Work item:
Identify, in the records below, every line where the string "computer" appears, and copy each such line.

[Stored data]

--

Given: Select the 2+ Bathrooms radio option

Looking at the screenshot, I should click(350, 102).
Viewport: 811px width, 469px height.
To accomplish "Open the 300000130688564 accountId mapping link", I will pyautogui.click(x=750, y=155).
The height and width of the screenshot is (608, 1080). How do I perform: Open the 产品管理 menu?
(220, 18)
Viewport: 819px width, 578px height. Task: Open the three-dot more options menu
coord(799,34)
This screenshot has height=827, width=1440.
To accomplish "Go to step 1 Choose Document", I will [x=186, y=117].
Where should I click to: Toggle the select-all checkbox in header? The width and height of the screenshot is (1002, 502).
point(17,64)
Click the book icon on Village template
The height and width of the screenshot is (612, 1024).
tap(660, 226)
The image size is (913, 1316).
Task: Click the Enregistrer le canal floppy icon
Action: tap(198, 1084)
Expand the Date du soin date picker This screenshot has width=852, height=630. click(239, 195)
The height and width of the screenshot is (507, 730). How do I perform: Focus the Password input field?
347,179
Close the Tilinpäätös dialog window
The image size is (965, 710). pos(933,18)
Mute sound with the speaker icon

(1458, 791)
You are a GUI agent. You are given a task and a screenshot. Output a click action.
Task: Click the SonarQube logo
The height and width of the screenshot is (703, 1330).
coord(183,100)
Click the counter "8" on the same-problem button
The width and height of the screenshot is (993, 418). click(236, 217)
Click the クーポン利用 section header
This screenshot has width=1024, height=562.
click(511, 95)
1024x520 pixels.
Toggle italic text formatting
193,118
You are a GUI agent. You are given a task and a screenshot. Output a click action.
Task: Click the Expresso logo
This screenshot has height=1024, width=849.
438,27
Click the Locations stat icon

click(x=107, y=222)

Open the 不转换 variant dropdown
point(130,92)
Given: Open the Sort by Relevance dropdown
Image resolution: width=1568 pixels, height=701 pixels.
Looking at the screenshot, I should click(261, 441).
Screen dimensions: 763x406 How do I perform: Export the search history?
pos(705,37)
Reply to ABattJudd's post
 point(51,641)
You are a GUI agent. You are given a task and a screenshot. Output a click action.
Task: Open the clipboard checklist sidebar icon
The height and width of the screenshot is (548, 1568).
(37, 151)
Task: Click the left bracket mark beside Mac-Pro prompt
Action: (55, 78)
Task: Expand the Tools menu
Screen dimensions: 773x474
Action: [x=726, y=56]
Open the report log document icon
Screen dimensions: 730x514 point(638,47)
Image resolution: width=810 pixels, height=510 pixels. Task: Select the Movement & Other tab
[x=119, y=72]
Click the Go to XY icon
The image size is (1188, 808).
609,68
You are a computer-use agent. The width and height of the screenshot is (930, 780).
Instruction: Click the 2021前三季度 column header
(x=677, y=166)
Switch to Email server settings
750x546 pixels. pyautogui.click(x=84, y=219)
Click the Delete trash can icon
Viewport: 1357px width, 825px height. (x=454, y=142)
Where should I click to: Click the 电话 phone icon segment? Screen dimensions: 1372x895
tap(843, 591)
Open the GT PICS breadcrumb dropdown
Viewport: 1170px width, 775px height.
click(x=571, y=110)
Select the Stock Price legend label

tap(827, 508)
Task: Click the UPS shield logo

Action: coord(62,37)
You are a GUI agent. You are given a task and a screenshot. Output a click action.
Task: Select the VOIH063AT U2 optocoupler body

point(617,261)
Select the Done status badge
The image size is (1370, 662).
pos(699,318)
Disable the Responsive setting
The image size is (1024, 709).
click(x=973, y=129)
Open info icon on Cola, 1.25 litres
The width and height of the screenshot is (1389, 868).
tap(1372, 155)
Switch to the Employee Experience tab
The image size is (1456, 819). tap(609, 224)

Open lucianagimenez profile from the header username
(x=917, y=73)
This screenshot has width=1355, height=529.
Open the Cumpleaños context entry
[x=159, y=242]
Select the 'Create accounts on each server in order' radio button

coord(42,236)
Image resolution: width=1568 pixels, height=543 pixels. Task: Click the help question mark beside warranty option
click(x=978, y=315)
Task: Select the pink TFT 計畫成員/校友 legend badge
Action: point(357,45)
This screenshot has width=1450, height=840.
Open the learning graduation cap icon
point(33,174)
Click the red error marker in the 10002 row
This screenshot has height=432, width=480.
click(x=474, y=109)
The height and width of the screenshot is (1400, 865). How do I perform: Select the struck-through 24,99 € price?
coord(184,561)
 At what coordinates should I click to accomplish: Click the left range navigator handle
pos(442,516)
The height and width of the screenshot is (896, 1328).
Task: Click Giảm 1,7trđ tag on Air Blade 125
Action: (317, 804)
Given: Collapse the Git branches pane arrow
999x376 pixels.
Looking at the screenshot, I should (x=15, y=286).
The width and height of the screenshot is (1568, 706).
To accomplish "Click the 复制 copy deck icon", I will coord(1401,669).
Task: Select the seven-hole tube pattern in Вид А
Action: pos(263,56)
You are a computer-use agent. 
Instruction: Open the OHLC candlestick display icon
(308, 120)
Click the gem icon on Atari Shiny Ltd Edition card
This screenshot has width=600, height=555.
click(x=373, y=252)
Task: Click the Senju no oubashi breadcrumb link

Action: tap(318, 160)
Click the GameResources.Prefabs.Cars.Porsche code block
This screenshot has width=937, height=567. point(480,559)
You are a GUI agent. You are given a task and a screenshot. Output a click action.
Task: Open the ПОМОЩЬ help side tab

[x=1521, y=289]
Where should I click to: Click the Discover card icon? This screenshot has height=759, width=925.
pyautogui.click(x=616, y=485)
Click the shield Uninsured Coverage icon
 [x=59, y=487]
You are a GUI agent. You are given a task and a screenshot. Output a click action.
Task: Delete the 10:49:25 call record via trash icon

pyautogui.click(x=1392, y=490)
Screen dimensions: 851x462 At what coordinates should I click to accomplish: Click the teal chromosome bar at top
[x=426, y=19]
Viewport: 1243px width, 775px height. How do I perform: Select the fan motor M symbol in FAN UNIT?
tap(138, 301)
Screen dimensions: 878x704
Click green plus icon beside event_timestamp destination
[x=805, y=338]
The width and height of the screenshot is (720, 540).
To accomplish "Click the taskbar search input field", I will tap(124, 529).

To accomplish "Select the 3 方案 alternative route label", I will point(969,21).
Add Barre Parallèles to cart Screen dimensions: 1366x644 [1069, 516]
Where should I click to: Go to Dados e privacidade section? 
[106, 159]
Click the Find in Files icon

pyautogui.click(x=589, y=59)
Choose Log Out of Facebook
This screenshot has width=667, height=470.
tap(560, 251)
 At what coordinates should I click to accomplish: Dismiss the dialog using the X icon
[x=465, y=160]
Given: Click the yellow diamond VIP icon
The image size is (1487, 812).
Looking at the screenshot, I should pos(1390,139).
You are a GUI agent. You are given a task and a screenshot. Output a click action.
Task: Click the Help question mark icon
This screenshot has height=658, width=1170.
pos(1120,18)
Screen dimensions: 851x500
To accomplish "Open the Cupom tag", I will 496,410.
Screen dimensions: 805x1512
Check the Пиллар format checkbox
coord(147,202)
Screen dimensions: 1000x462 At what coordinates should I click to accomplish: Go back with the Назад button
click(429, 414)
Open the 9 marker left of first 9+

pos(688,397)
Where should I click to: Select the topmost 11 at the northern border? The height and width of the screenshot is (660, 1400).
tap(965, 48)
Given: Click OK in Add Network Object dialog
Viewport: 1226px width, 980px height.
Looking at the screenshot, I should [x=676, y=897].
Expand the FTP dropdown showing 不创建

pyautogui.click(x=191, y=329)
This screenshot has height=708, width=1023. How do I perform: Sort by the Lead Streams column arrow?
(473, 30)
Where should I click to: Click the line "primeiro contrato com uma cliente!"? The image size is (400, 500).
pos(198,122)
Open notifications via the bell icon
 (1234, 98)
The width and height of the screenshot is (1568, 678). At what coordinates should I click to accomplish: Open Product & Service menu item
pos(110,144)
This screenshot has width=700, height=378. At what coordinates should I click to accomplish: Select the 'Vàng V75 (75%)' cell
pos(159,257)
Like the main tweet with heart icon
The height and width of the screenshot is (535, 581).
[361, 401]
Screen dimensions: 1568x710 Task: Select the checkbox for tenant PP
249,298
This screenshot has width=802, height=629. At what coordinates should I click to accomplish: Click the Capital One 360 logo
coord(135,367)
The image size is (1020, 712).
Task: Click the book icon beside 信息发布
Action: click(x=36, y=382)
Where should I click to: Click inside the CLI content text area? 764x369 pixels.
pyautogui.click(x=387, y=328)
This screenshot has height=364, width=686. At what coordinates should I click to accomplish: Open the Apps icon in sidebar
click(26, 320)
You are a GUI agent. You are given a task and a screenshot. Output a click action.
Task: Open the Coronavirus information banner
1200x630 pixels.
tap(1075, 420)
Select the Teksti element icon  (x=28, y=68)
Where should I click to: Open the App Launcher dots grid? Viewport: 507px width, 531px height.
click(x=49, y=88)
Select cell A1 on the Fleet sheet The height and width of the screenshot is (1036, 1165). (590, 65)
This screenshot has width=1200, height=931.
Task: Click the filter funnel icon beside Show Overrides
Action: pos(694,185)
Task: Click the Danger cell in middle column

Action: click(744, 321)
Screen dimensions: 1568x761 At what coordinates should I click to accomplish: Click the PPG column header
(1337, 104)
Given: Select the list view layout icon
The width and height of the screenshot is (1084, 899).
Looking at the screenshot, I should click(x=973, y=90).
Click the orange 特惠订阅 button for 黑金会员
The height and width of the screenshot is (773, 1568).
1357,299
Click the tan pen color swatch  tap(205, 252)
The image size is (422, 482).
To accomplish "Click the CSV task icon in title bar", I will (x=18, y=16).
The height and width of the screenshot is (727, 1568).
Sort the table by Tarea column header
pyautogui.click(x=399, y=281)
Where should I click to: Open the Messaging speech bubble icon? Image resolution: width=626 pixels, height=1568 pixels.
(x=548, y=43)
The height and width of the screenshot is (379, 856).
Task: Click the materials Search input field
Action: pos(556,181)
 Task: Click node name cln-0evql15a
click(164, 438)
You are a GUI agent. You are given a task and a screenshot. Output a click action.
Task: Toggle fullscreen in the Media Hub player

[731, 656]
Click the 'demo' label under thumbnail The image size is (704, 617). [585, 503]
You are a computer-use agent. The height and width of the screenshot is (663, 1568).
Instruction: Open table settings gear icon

--

Answer to this problem:
You are a computer-use agent. The width and height of the screenshot is (930, 780).
You are a computer-use agent. 
You are a computer-use agent. The height and width of the screenshot is (663, 1568).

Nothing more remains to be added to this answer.